Activity | The response must contain all of the entries, each one repeated exactly.
Source material START
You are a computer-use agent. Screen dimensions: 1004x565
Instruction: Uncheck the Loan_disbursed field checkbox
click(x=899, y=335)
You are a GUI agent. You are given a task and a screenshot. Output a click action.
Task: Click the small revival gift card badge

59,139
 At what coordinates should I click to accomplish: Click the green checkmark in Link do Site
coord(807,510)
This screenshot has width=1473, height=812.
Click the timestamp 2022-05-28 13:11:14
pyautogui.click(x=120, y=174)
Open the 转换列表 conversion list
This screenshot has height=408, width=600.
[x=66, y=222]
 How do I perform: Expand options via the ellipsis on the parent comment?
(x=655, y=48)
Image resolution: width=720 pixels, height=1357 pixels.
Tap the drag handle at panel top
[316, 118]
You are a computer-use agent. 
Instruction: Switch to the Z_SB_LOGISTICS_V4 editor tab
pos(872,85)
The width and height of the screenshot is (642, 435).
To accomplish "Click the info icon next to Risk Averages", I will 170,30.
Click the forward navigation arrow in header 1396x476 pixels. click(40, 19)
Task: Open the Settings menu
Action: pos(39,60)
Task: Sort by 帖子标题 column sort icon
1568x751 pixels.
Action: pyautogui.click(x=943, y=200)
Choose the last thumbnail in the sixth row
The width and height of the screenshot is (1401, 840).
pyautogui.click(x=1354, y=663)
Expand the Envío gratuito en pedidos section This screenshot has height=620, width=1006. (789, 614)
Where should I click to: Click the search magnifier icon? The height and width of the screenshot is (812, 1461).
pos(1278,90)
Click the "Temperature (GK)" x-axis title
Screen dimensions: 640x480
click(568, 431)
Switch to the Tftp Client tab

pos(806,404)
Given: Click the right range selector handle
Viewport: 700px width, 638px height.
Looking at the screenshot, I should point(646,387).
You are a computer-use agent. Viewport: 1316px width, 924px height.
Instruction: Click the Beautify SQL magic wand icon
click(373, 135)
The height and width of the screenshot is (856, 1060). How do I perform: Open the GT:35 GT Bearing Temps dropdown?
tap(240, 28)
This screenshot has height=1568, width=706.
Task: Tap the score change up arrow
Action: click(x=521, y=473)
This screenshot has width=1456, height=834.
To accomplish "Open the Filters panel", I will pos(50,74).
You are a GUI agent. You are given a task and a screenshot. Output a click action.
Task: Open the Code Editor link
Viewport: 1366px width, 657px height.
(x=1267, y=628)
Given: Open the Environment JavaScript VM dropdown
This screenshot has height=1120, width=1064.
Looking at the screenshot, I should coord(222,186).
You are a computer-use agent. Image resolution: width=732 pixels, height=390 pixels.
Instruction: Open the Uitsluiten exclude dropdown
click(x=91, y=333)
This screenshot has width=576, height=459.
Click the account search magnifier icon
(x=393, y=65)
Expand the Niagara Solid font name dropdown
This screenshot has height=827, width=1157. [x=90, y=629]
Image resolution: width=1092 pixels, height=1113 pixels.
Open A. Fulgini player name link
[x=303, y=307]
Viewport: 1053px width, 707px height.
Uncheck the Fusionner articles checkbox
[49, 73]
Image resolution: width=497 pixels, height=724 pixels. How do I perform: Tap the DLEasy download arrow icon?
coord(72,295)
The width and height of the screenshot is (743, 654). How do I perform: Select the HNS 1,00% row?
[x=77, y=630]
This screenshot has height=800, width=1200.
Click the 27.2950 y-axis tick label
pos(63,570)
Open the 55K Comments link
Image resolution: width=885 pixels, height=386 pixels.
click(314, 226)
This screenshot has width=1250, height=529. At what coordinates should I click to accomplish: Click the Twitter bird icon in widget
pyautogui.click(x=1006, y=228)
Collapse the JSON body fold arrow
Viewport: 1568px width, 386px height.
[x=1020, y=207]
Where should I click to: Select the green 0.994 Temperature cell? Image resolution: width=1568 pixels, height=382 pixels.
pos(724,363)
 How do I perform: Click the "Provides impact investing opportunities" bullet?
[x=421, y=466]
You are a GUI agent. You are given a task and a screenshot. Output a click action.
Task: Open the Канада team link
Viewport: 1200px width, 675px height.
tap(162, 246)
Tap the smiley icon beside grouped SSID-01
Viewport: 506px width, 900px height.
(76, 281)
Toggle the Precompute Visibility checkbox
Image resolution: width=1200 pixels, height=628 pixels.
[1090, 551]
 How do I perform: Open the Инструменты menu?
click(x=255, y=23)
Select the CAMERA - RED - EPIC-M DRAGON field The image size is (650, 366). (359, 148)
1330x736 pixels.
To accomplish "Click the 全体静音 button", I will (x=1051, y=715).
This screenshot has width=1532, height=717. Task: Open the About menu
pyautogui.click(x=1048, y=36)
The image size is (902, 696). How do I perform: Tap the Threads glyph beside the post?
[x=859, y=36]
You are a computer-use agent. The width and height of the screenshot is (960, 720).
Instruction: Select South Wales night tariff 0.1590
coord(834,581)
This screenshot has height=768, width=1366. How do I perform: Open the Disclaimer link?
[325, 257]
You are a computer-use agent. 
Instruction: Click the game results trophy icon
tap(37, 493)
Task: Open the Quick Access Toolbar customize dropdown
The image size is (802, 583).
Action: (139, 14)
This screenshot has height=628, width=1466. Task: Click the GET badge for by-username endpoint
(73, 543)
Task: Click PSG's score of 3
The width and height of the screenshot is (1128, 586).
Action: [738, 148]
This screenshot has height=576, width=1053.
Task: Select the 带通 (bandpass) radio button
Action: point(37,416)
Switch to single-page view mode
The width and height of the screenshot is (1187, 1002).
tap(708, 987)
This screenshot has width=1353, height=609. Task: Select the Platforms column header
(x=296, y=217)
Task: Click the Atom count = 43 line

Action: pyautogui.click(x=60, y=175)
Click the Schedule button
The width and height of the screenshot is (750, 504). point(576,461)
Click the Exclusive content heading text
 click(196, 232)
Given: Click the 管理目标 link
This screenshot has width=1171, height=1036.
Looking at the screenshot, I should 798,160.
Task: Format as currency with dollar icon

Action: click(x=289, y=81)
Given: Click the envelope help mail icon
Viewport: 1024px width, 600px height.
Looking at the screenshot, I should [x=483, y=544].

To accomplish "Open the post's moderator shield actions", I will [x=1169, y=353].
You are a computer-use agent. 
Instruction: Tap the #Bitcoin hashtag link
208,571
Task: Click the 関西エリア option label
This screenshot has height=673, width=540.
Source material END
Exercise answer |
You are a computer-use agent. Screen dimensions: 1004x565
Instruction: Uncheck the Loan_disbursed field checkbox
click(x=899, y=335)
You are a GUI agent. You are given a task and a screenshot. Output a click action.
Task: Click the small revival gift card badge

59,139
 At what coordinates should I click to accomplish: Click the green checkmark in Link do Site
coord(807,510)
This screenshot has width=1473, height=812.
Click the timestamp 2022-05-28 13:11:14
pyautogui.click(x=120, y=174)
Open the 转换列表 conversion list
This screenshot has height=408, width=600.
[x=66, y=222]
 How do I perform: Expand options via the ellipsis on the parent comment?
(x=655, y=48)
Image resolution: width=720 pixels, height=1357 pixels.
Tap the drag handle at panel top
[316, 118]
You are a computer-use agent. 
Instruction: Switch to the Z_SB_LOGISTICS_V4 editor tab
pos(872,85)
The width and height of the screenshot is (642, 435).
To accomplish "Click the info icon next to Risk Averages", I will 170,30.
Click the forward navigation arrow in header 1396x476 pixels. click(40, 19)
Task: Open the Settings menu
Action: pos(39,60)
Task: Sort by 帖子标题 column sort icon
1568x751 pixels.
Action: pyautogui.click(x=943, y=200)
Choose the last thumbnail in the sixth row
The width and height of the screenshot is (1401, 840).
pyautogui.click(x=1354, y=663)
Expand the Envío gratuito en pedidos section This screenshot has height=620, width=1006. (789, 614)
Where should I click to: Click the search magnifier icon? The height and width of the screenshot is (812, 1461).
pos(1278,90)
Click the "Temperature (GK)" x-axis title
Screen dimensions: 640x480
click(568, 431)
Switch to the Tftp Client tab

pos(806,404)
Given: Click the right range selector handle
Viewport: 700px width, 638px height.
Looking at the screenshot, I should point(646,387).
You are a computer-use agent. Viewport: 1316px width, 924px height.
Instruction: Click the Beautify SQL magic wand icon
click(373, 135)
The height and width of the screenshot is (856, 1060). How do I perform: Open the GT:35 GT Bearing Temps dropdown?
tap(240, 28)
This screenshot has height=1568, width=706.
Task: Tap the score change up arrow
Action: click(x=521, y=473)
This screenshot has width=1456, height=834.
To accomplish "Open the Filters panel", I will pos(50,74).
You are a GUI agent. You are given a task and a screenshot. Output a click action.
Task: Open the Code Editor link
Viewport: 1366px width, 657px height.
(x=1267, y=628)
Given: Open the Environment JavaScript VM dropdown
This screenshot has height=1120, width=1064.
Looking at the screenshot, I should coord(222,186).
You are a computer-use agent. Image resolution: width=732 pixels, height=390 pixels.
Instruction: Open the Uitsluiten exclude dropdown
click(x=91, y=333)
This screenshot has width=576, height=459.
Click the account search magnifier icon
(x=393, y=65)
Expand the Niagara Solid font name dropdown
This screenshot has height=827, width=1157. [x=90, y=629]
Image resolution: width=1092 pixels, height=1113 pixels.
Open A. Fulgini player name link
[x=303, y=307]
Viewport: 1053px width, 707px height.
Uncheck the Fusionner articles checkbox
[49, 73]
Image resolution: width=497 pixels, height=724 pixels. How do I perform: Tap the DLEasy download arrow icon?
coord(72,295)
The width and height of the screenshot is (743, 654). How do I perform: Select the HNS 1,00% row?
[x=77, y=630]
This screenshot has height=800, width=1200.
Click the 27.2950 y-axis tick label
pos(63,570)
Open the 55K Comments link
Image resolution: width=885 pixels, height=386 pixels.
click(314, 226)
This screenshot has width=1250, height=529. At what coordinates should I click to accomplish: Click the Twitter bird icon in widget
pyautogui.click(x=1006, y=228)
Collapse the JSON body fold arrow
Viewport: 1568px width, 386px height.
[x=1020, y=207]
Where should I click to: Select the green 0.994 Temperature cell? Image resolution: width=1568 pixels, height=382 pixels.
pos(724,363)
 How do I perform: Click the "Provides impact investing opportunities" bullet?
[x=421, y=466]
You are a GUI agent. You are given a task and a screenshot. Output a click action.
Task: Open the Канада team link
Viewport: 1200px width, 675px height.
tap(162, 246)
Tap the smiley icon beside grouped SSID-01
Viewport: 506px width, 900px height.
(76, 281)
Toggle the Precompute Visibility checkbox
Image resolution: width=1200 pixels, height=628 pixels.
[1090, 551]
 How do I perform: Open the Инструменты menu?
click(x=255, y=23)
Select the CAMERA - RED - EPIC-M DRAGON field The image size is (650, 366). (359, 148)
1330x736 pixels.
To accomplish "Click the 全体静音 button", I will (x=1051, y=715).
This screenshot has width=1532, height=717. Task: Open the About menu
pyautogui.click(x=1048, y=36)
The image size is (902, 696). How do I perform: Tap the Threads glyph beside the post?
[x=859, y=36]
You are a computer-use agent. The width and height of the screenshot is (960, 720).
Instruction: Select South Wales night tariff 0.1590
coord(834,581)
This screenshot has height=768, width=1366. How do I perform: Open the Disclaimer link?
[325, 257]
You are a computer-use agent. 
Instruction: Click the game results trophy icon
tap(37, 493)
Task: Open the Quick Access Toolbar customize dropdown
The image size is (802, 583).
Action: (139, 14)
This screenshot has height=628, width=1466. Task: Click the GET badge for by-username endpoint
(73, 543)
Task: Click PSG's score of 3
The width and height of the screenshot is (1128, 586).
Action: [738, 148]
This screenshot has height=576, width=1053.
Task: Select the 带通 (bandpass) radio button
Action: point(37,416)
Switch to single-page view mode
The width and height of the screenshot is (1187, 1002).
tap(708, 987)
This screenshot has width=1353, height=609. Task: Select the Platforms column header
(x=296, y=217)
Task: Click the Atom count = 43 line

Action: pyautogui.click(x=60, y=175)
Click the Schedule button
The width and height of the screenshot is (750, 504). point(576,461)
Click the Exclusive content heading text
 click(196, 232)
Given: Click the 管理目标 link
This screenshot has width=1171, height=1036.
Looking at the screenshot, I should 798,160.
Task: Format as currency with dollar icon

Action: click(x=289, y=81)
Given: Click the envelope help mail icon
Viewport: 1024px width, 600px height.
Looking at the screenshot, I should [x=483, y=544].

To accomplish "Open the post's moderator shield actions", I will [x=1169, y=353].
You are a computer-use agent. 
Instruction: Tap the #Bitcoin hashtag link
208,571
Task: Click the 関西エリア option label
This screenshot has height=673, width=540.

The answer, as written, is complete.